THE DATA>
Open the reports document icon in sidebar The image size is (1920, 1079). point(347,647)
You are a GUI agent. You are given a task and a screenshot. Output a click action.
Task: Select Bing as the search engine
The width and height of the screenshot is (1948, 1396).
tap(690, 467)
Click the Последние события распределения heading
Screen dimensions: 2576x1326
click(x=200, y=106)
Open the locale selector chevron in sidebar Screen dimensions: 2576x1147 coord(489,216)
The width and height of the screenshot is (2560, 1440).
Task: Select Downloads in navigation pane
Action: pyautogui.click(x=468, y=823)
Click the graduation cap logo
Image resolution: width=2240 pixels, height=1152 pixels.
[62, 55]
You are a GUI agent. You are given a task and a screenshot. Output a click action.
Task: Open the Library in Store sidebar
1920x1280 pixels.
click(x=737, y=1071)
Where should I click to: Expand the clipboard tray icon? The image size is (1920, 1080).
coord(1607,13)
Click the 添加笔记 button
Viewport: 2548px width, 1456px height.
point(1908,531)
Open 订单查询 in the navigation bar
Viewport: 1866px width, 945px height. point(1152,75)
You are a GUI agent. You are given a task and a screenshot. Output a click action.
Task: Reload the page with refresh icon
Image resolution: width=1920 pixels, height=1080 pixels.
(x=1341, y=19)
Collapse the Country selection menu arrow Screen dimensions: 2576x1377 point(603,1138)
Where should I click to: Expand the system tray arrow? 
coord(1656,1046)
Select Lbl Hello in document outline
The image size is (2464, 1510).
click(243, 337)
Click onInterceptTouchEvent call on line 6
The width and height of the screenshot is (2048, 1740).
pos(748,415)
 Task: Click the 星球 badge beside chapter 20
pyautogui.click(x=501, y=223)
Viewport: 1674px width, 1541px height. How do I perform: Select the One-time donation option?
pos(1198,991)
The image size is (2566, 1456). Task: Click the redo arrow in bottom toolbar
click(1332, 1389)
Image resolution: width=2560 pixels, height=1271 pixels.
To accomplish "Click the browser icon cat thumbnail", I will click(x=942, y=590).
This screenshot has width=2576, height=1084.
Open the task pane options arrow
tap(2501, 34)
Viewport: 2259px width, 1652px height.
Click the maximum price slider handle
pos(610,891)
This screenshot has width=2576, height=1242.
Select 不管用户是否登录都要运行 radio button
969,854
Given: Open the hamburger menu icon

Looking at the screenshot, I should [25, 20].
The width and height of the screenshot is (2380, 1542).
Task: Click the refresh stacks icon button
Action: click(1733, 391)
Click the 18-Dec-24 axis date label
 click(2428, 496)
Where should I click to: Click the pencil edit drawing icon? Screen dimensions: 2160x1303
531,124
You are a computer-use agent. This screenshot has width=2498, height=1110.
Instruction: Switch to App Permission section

EXERCISE> Search the lines above for the string "This" and copy each line that has it.

ANSWER>
This screenshot has width=2576, height=1084.
This screenshot has width=2576, height=1242.
You are a computer-use agent. This screenshot has width=2498, height=1110.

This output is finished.